[[ PAGE EXCERPT open ]]

This is particularly heartening for a region that was always in the news for protests over water scarcity, farmers’ suicides, prolonged power cuts and poor irrigation facilities.

The twin schemes—‘Mission Bhagiratha” and ‘Mission Kakatiya”—have been largely successful in tackling the water problem in Telangana, the youngest state in the country.

Unlike many government schemes that are generally bogged down by delays, shoddy work and elusive deadlines, these flagship programmes of the Telangana Rashtra Samithi (TRS) government have been quite impactful on the ground.

‘Mission Bhagiratha’, launched in August 2016, is an ambitious ₹43,700 crore project for piped supply of drinking water to 25,000 villages and 64 towns across the state.

‘Mission Kakatiya’ was launched in 2015, a year after the formation of the state. The aim is to desilt and renovate thousands of village tanks that had gone defunct over years. Though appearing simplistic on the face of it, the scheme has been quite transformative in its overall impact.

[[ PAGE EXCERPT closed ]]

# PROBLEM 1:
According to the page excerpt, in what month and year was Mission Bhagiratha launched?

[[ RAW DATA open ]]

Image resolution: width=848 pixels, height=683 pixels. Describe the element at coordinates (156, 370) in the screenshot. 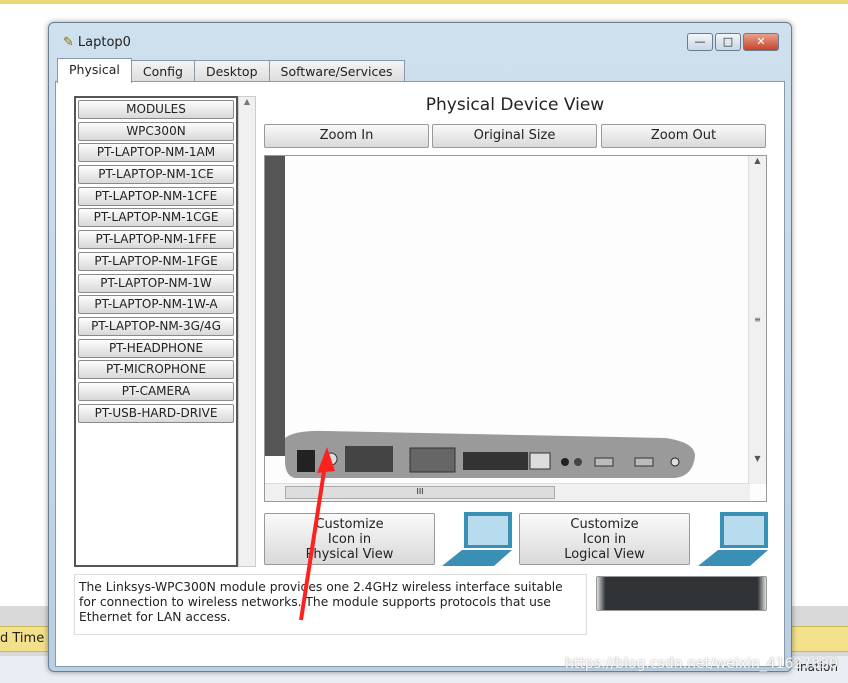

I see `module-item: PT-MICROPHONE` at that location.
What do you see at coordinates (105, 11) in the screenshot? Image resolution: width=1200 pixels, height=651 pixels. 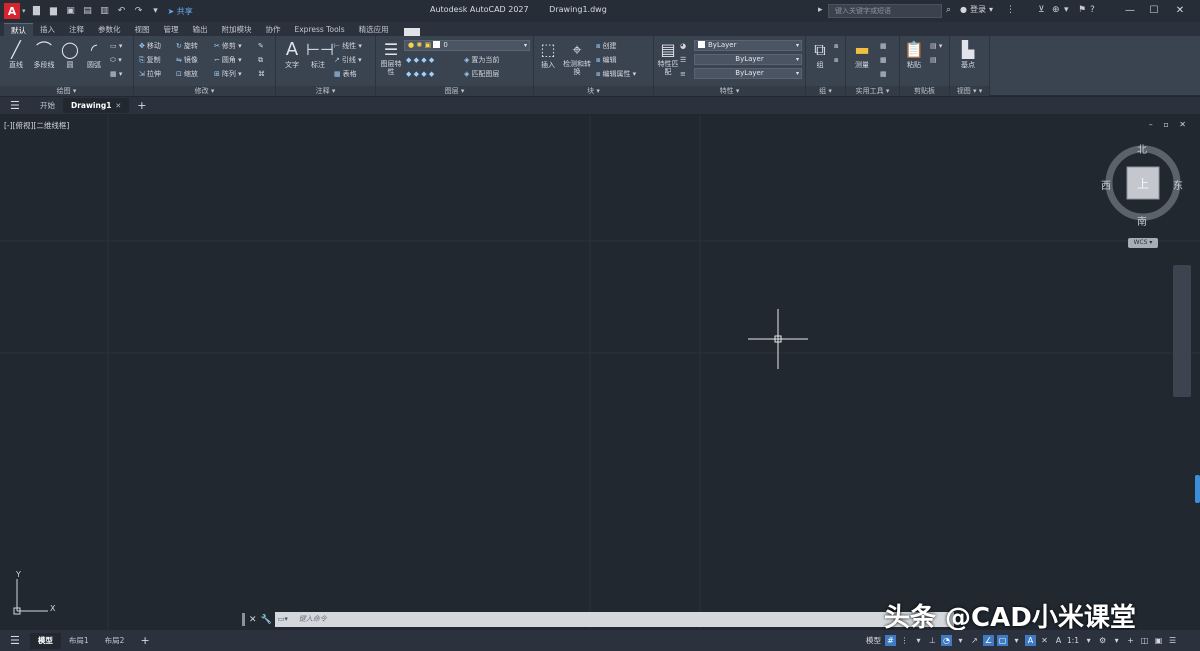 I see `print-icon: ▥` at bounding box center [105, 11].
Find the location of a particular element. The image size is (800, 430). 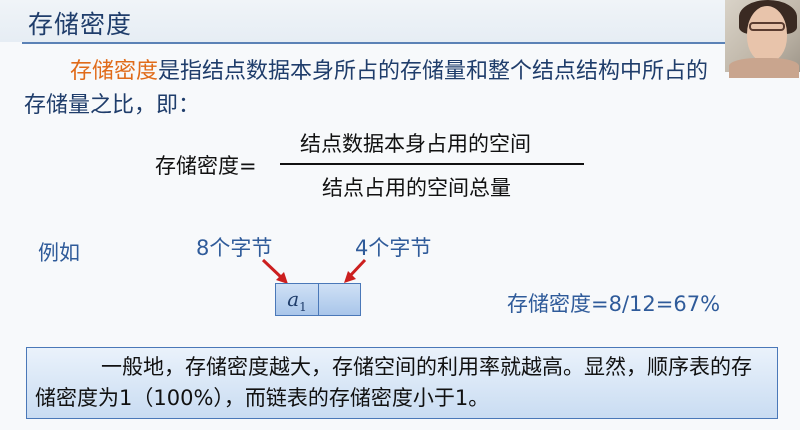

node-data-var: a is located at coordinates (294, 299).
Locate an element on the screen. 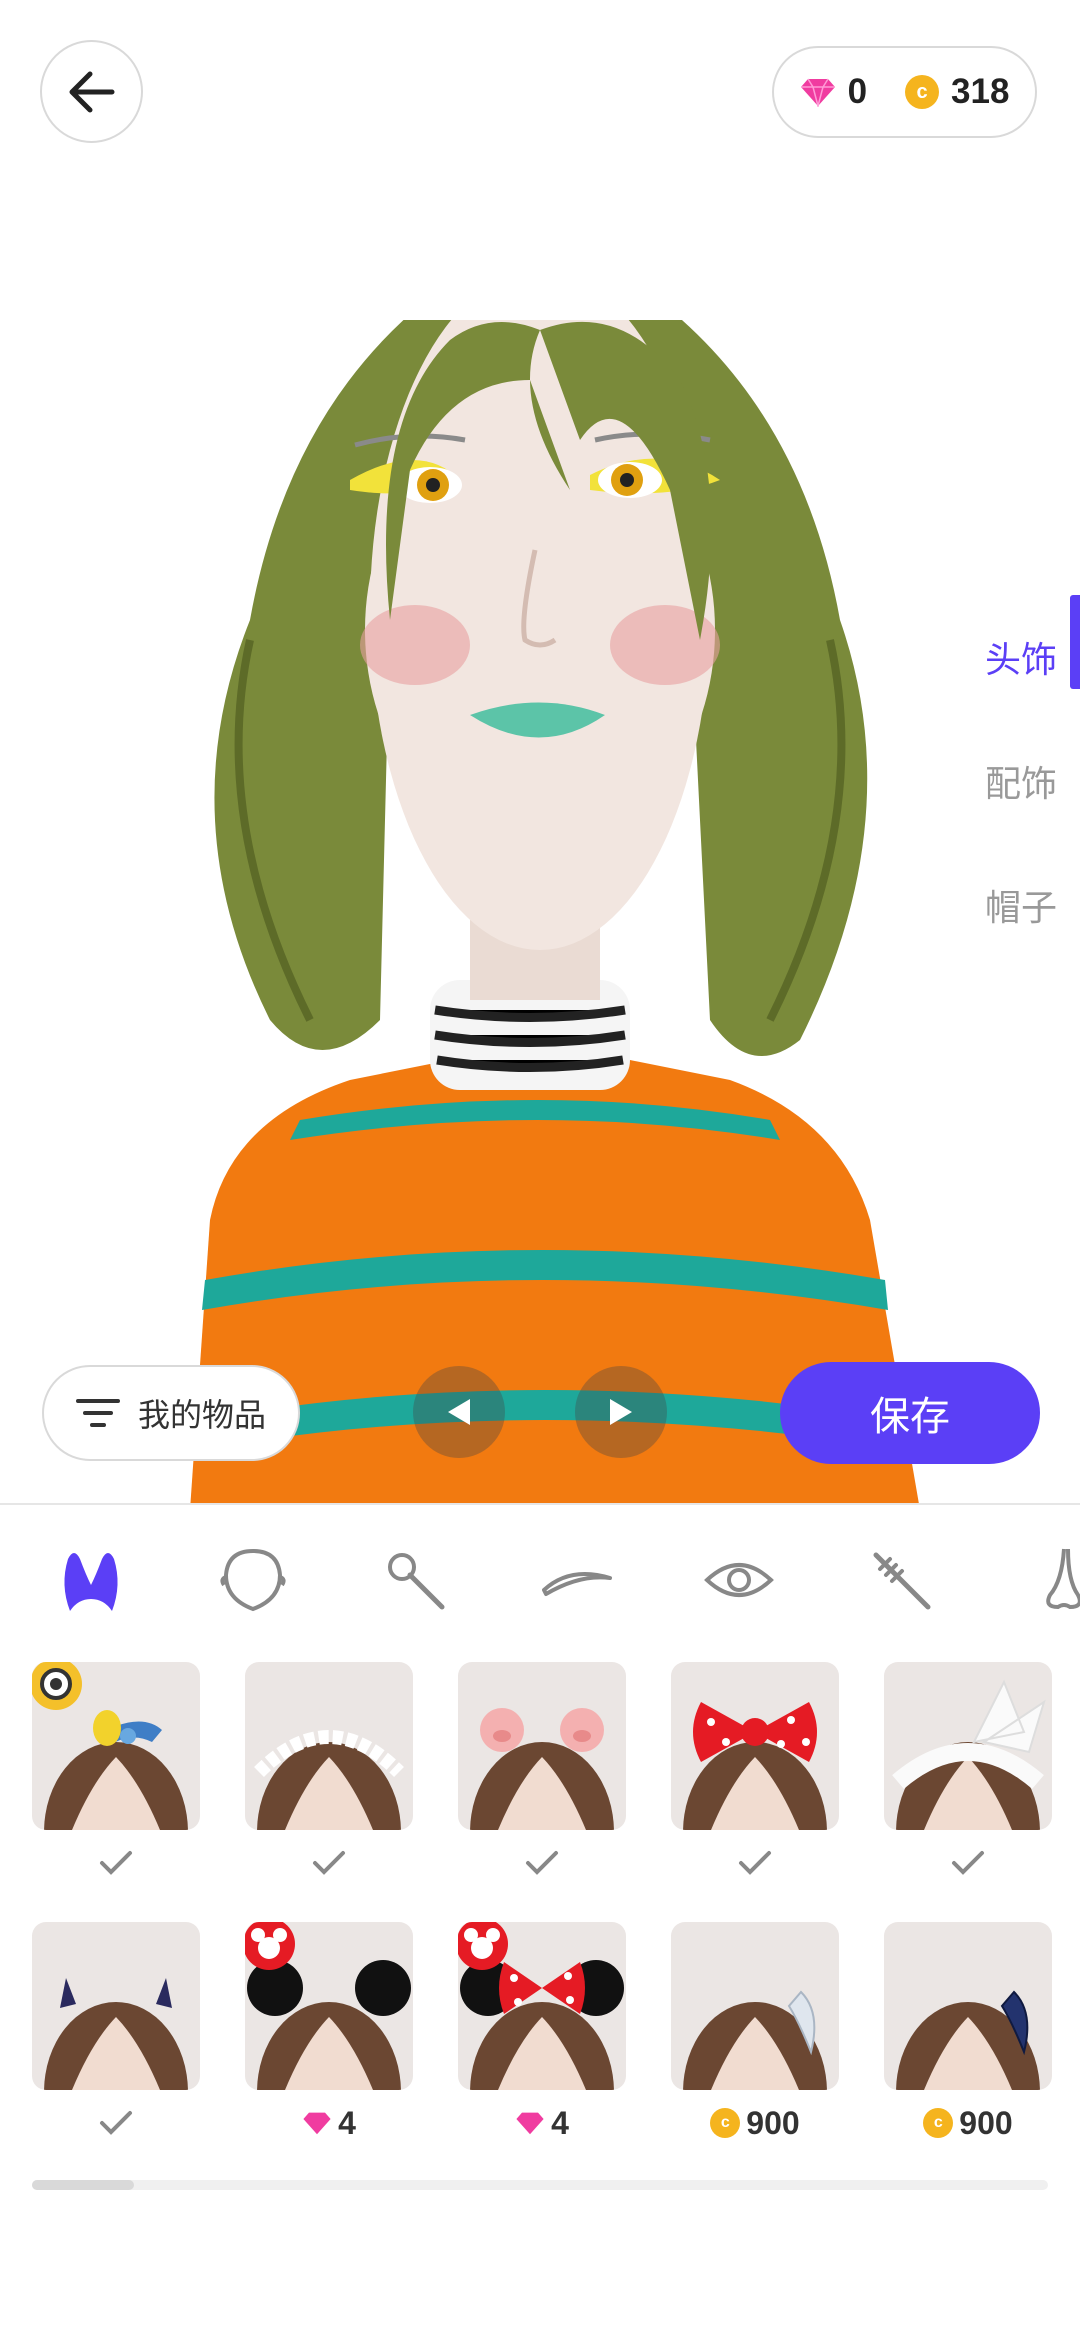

[[ RAW DATA closed ]]

# PROBLEM 2:
In the rows, from the line with "Find the location" up to and including the last row, substitute "item" for "element" and give those lines again with all else unchanged. Leave the pictures out.

# ANSWER AREA 1:
August 2016

# ANSWER AREA 2:
Find the location of a particular item. The image size is (800, 430). 

node-data-var: a is located at coordinates (294, 299).
Locate an item on the screen. 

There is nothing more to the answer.